Yağmur tek tek yalnız
damlalarıyla aynıyı yapma tanımıyla sürü tektek yalnız bireylerinin aynıyı
yapma tanımıyla aynı gibiymiş aynı tüyden aynı türden. Prinç tanelerine tek tek
bakmadan kim kaç derecede daha güzel pilav oluru bile dert etmeden düşünmeden.
Dalgaları bile herbiri bir başka rüzgarla iteklenip kıyıya vururken daha dün
hiç de hırçın değil sakin sakin okşarken kıyıya vurdusu kırdısı yokken.

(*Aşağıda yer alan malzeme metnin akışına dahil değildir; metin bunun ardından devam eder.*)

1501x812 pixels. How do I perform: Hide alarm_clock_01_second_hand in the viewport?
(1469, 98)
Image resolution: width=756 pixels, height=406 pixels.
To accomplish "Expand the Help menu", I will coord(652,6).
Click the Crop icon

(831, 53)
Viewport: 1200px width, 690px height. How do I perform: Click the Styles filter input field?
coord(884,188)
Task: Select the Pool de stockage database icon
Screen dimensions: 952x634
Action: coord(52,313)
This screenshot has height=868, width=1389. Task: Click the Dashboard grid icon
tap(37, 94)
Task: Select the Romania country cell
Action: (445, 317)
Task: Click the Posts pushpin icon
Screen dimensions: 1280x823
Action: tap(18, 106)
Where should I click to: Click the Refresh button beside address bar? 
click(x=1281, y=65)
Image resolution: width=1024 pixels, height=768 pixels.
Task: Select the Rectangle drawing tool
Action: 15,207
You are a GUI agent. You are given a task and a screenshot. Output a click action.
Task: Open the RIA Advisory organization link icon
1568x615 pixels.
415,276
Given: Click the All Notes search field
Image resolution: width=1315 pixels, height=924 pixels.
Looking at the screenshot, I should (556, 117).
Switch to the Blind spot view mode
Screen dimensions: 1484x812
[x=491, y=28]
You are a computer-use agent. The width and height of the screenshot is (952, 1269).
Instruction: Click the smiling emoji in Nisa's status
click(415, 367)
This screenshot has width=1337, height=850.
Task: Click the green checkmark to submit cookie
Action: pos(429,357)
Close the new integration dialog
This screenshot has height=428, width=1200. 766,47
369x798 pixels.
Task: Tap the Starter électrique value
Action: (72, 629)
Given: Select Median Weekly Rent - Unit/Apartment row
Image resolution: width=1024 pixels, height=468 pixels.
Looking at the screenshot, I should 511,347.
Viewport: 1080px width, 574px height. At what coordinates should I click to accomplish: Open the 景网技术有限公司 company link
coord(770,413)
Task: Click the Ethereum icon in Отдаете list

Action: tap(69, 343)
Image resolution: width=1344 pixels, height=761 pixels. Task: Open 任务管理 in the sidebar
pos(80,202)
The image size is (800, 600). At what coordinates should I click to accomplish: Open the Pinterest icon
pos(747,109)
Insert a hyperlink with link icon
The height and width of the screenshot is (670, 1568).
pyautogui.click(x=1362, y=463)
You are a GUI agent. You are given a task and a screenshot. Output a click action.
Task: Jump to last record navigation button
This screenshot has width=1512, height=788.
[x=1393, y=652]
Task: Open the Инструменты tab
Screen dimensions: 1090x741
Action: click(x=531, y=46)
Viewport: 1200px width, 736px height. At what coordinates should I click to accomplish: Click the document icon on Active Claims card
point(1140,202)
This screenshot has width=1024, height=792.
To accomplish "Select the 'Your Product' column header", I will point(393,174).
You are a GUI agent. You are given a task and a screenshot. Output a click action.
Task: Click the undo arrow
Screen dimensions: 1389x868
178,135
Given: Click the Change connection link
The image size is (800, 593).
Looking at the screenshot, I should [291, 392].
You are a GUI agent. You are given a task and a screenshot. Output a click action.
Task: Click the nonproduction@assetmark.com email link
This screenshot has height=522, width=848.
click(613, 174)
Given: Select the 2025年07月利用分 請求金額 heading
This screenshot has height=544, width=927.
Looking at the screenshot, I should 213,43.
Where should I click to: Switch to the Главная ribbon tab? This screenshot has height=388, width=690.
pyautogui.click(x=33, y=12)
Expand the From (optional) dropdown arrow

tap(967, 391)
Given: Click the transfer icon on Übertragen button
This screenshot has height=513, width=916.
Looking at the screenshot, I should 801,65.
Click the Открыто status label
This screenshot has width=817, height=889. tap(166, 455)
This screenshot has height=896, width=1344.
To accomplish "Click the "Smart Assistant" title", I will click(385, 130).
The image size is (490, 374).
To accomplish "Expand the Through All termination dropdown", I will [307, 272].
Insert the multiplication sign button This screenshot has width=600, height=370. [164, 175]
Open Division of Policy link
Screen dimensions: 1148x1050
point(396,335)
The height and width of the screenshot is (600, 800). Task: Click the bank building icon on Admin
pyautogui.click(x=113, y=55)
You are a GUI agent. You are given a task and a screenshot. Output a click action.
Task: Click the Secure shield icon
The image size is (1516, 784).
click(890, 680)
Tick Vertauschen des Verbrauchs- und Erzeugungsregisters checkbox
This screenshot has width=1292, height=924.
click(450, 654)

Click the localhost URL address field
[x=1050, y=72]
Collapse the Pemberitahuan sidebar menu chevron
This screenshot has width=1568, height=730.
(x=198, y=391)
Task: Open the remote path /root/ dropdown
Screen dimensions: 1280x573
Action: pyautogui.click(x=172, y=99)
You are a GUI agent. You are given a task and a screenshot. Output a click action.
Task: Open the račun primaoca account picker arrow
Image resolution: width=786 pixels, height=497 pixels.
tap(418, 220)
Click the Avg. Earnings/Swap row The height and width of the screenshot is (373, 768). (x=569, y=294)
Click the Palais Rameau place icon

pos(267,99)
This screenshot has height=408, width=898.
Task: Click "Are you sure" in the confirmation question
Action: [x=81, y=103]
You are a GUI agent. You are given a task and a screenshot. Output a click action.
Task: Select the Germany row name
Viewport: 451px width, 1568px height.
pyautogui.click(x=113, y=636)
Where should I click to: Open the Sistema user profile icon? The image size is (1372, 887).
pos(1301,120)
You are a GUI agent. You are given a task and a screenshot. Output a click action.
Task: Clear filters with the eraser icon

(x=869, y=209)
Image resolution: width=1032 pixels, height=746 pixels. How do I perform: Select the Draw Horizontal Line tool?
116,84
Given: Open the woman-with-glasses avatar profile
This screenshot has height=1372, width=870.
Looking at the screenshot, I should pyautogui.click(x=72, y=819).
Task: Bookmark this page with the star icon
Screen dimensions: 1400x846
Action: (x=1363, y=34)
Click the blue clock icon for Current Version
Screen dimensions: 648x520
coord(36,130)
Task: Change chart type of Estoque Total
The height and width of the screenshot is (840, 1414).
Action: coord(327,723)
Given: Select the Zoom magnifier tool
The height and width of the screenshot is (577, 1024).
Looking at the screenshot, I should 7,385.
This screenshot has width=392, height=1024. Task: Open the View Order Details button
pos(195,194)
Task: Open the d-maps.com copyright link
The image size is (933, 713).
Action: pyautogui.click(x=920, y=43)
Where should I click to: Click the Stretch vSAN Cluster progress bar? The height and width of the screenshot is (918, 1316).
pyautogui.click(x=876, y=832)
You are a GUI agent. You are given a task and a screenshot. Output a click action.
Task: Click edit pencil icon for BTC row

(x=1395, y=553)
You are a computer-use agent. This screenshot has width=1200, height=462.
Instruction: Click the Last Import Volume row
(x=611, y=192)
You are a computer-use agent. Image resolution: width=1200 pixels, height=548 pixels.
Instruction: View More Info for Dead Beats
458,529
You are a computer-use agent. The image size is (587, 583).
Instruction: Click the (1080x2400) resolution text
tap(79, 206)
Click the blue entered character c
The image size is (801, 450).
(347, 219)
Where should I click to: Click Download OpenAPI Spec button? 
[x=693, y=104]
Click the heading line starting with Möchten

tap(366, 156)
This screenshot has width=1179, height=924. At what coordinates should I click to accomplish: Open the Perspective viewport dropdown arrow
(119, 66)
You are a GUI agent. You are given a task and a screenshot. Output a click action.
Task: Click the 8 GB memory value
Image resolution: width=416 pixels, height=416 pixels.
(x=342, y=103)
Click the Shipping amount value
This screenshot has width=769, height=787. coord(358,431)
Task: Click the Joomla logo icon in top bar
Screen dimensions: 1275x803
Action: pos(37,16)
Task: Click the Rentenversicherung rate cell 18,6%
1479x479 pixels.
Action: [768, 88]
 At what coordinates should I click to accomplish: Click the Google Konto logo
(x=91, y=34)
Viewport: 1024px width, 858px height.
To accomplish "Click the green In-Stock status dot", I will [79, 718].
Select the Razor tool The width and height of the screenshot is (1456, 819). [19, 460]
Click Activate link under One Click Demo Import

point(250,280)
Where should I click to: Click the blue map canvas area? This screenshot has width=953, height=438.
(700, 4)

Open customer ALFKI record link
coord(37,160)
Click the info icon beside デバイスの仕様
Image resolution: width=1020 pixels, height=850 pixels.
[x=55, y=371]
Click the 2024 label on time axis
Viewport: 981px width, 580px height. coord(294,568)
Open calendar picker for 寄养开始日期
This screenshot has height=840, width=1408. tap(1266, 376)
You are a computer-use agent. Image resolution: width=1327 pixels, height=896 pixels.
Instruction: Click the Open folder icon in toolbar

Birden bile değil yavai yavaş el ayak çekip gidilen
aynılıktan biraz dur dinlen biraz şu tarafa biraz bu tarafa sıkı yürü önden
daha da filan ormanda olsa neyse ortalık yerde artık aynı renkte aynı tüyde
aynı soluklar aynı solumalar olmadığında içine girmediğin dıiında kaldığından
yok olmalara silmelere silinmelere aldırmadığında biliyorum sende ben
gibisinlerin artık çok uzak bir yerlerde başka bir uzak köşede sana benzemekten
çok uzak sadece o da artık aynılıkta değil sen de değil.
Ne zaman nerede
nasıllıklar el değiştirmiş ondan ona paylaşmasan daha yerinde kutsallıkları az
bile olsa elini sürme kalsın öyle dokunma şirinleşip bir daha başka birine bir
başkasına kutsallığı bozulmadan.
Nasıl bir ölçmedir sen daha çok ben daha az biraz daha kat
yalnızlığı daha koyu olsun az koy koyulaşmasın terazisinde mıncık mıncık
yoğurup demlemeye alın bir süre mayalansın kıvamı da var mı?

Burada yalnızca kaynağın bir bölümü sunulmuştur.